Personal information
- Date of birth: 12 July 1998 (age 27)
- Place of birth: Mostar, Bosnia and Herzegovina
- Height: 1.83 m (6 ft 0 in)
- Position: Midfielder

Youth career
- 0000–2014: Velež Mostar
- 2014–2015: Željezničar
- 2016: Reading

Senior career*
- Years: Team / Apps / (Gls)
- 2017: Racing Union Luxembourg / 7 / (0)
- 2018–2021: Velež Mostar / 60 / (12)
- 2022: Mladost Ždralovi / 13 / (3)
- 2022: Slaven Belupo / 4 / (0)
- 2023: Mladost Ždralovi / 14 / (4)

International career
- 2014–2015: Bosnia and Herzegovina U17 / 5 / (0)

= Seid Behram =

Bosnian footballer (born 1998)

Seid Behram (born 12 July 1998) is a Bosnian professional footballer who last played as a midfielder for NK Mladost Ždralovi.

==Club career==
Born in Mostar, Bosnia and Herzegovina, Behram started to play football at his hometown club Velež. As a youth player, he joined the youth academy of Bosnian giants Željezničar.

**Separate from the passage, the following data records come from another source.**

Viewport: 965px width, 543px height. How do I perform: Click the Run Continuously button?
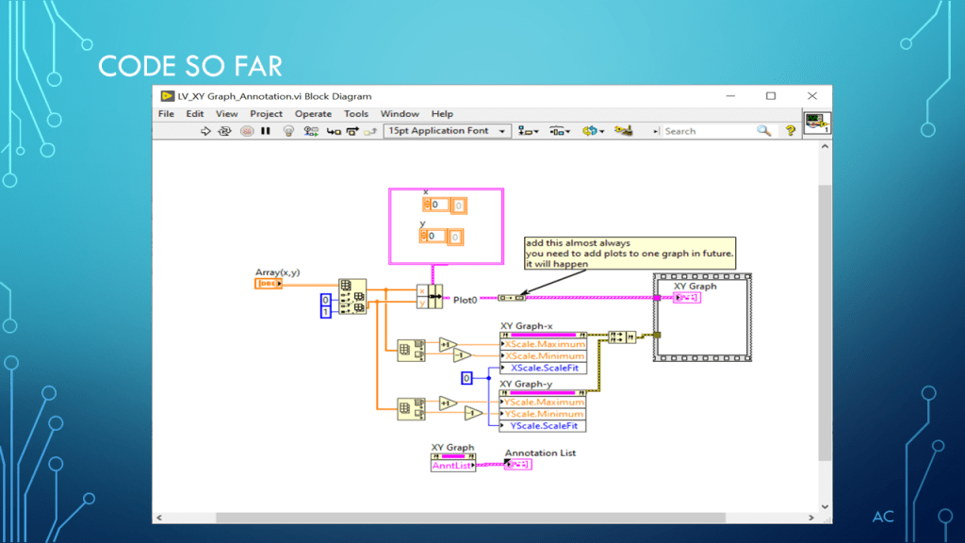point(224,132)
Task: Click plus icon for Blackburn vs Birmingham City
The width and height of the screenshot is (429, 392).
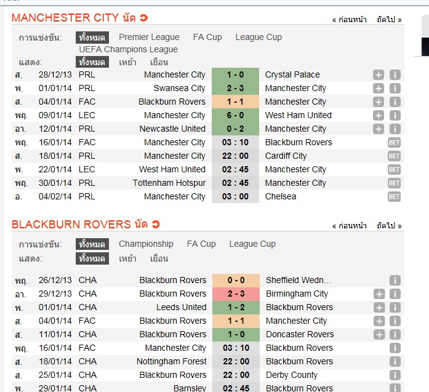Action: pos(379,294)
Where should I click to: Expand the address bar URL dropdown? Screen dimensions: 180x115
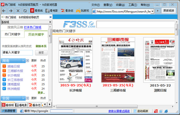[152, 12]
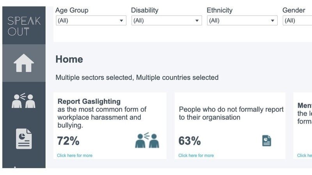Screen dimensions: 312x175
Task: Expand the Disability filter dropdown
Action: pyautogui.click(x=167, y=21)
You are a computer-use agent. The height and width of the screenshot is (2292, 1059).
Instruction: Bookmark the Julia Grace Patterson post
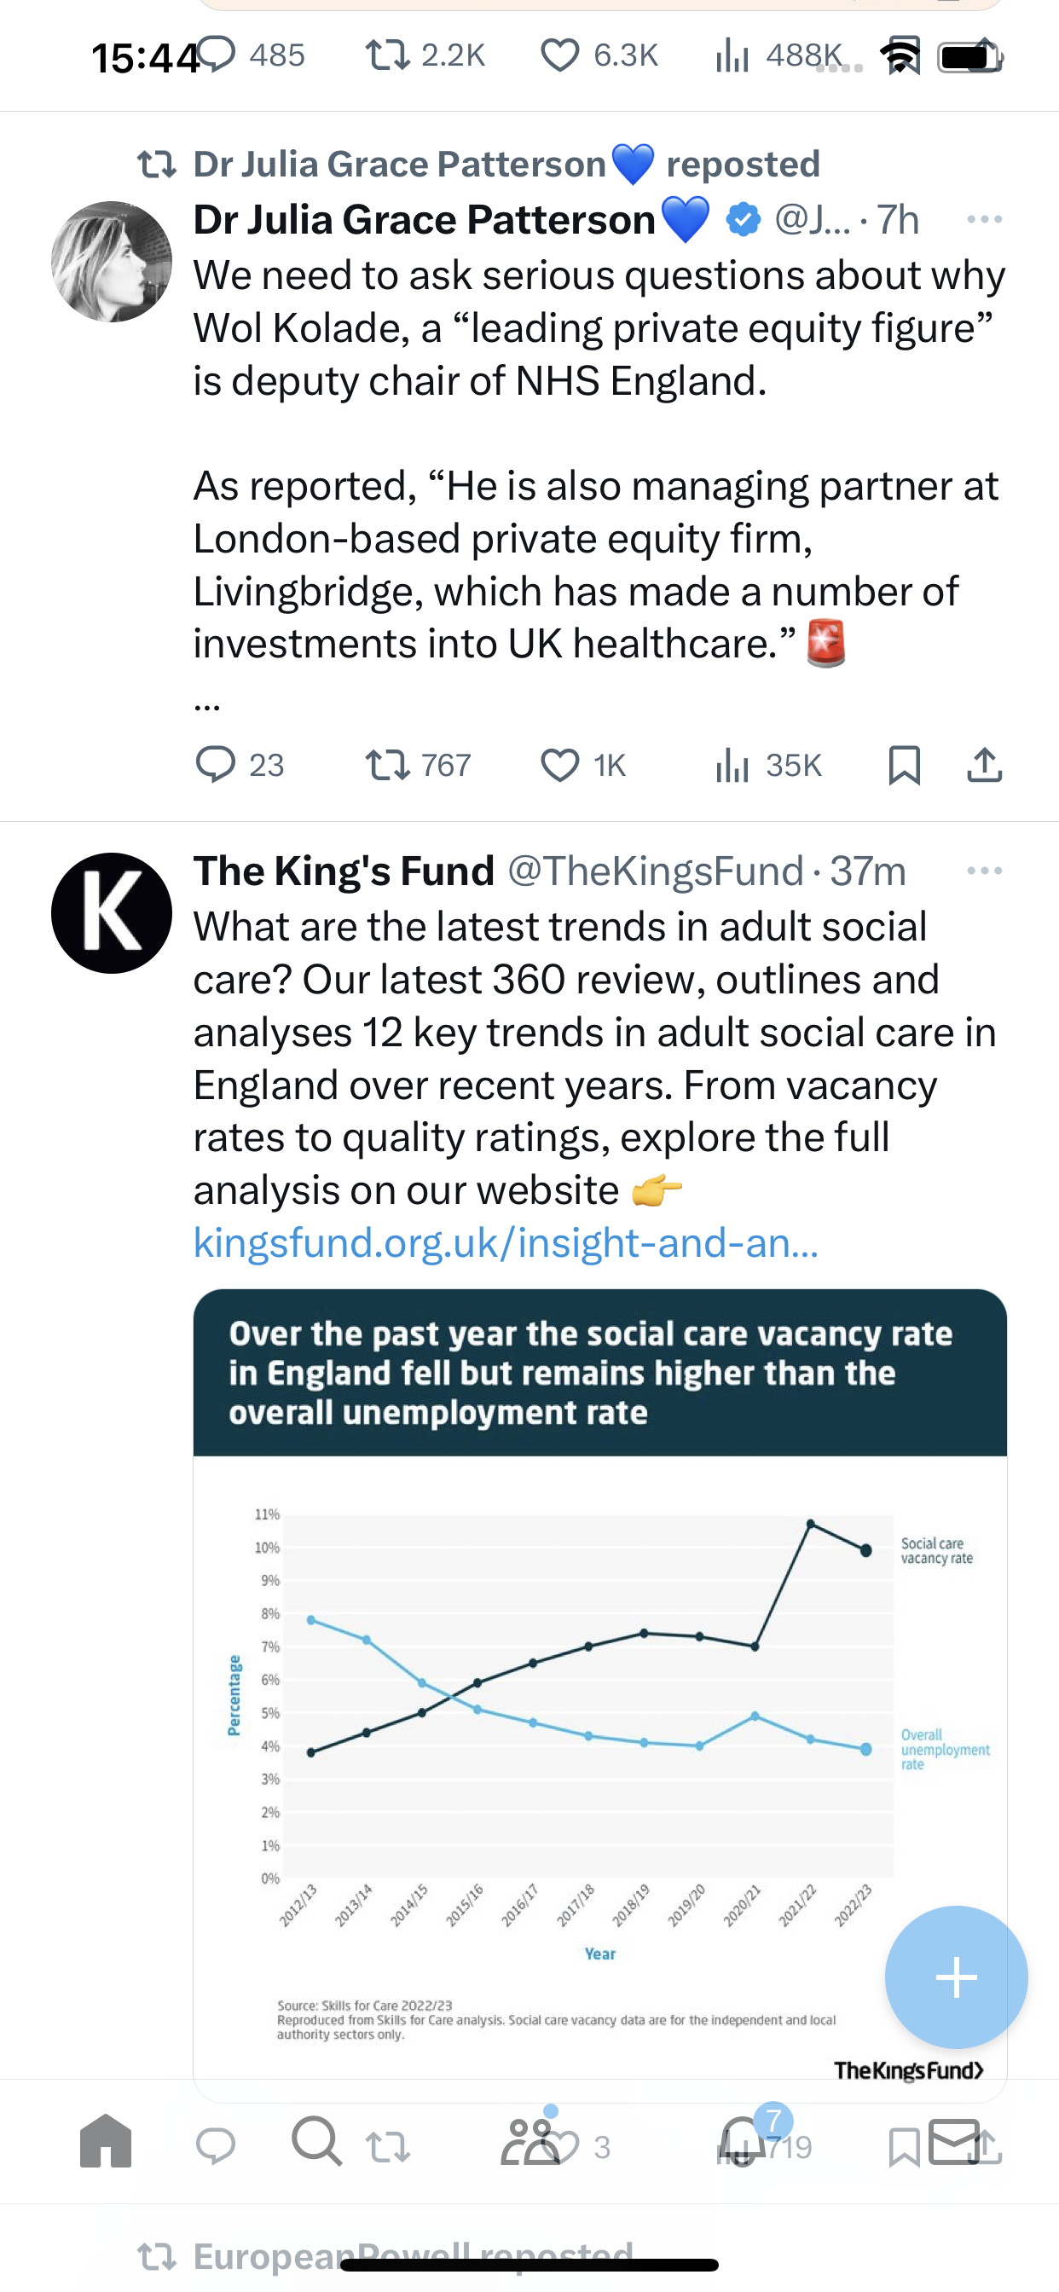[904, 765]
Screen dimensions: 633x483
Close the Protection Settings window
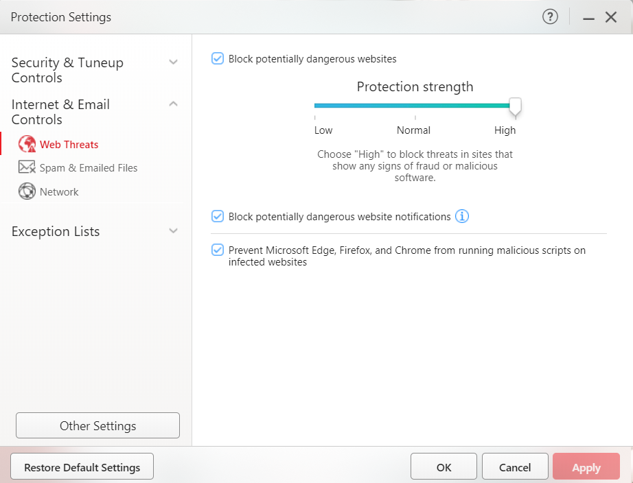tap(611, 17)
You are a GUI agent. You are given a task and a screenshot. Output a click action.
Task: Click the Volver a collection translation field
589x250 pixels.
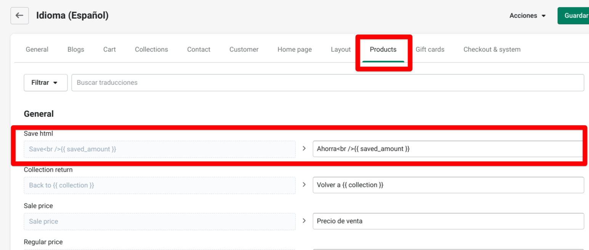(448, 185)
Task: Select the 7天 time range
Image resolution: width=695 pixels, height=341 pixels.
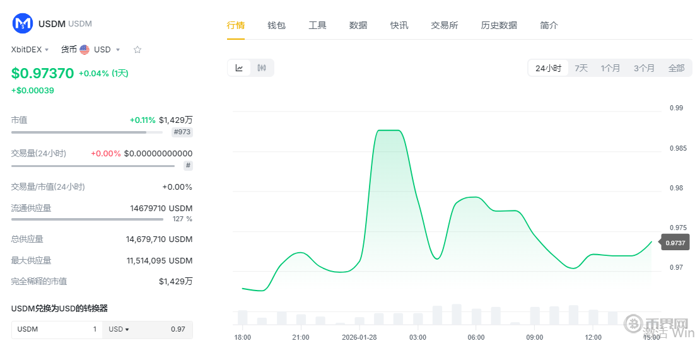Action: (581, 68)
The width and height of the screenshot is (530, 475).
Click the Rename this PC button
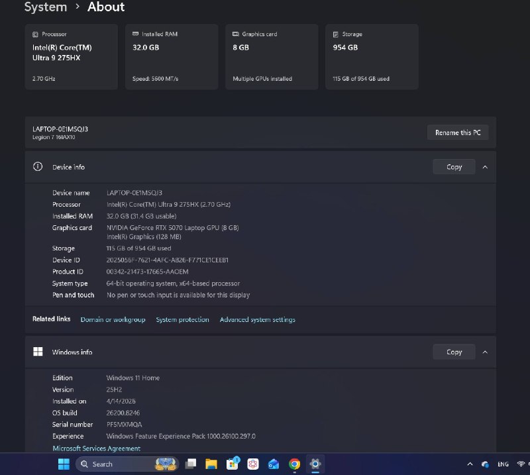tap(457, 132)
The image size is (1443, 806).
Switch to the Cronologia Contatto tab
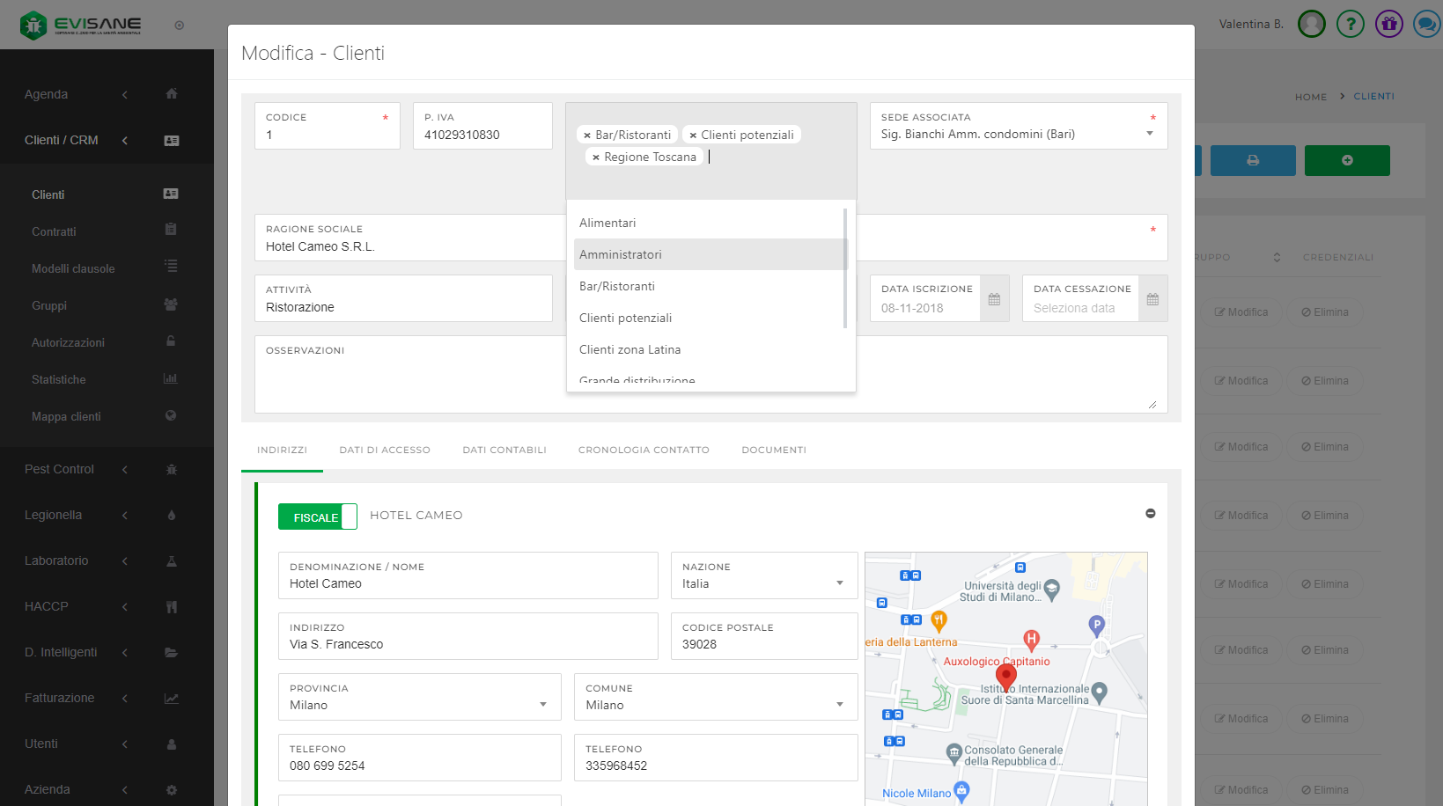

Before the second half of the 2015–16 season, Behram joined the youth academy of English Championship club Reading, after trialing for Premier League side Everton. In 2016, he almost signed for Lille in the French Ligue 1, but the transfer never happened.

Before the second half of the 2016–17 season, Behram signed with Luxembourgish club Racing Union Luxembourg, but left due to problems with the new manager.

Before the second half of the 2017–18 season, he returned to Velež. On 25 May 2019, Behram won the First League of FBiH with Velež after the club beat Bosna Visoko and got promoted back to the Bosnian Premier League. He left the club in May 2021, following a heavy injury.

In December 2021, Behram moved to the Croatian third-tier side Mladost Ždralovi., earning himself a move to the top-tier side Slaven Belupo the following summer. Not finding enough playing time at Slaven he returned to Mladost Ždralovi at the start of 2023, but left the club again in the summer of 2023.

==International career==
Behram represented the Bosnia and Herzegovina U17 national team, earning 5 caps.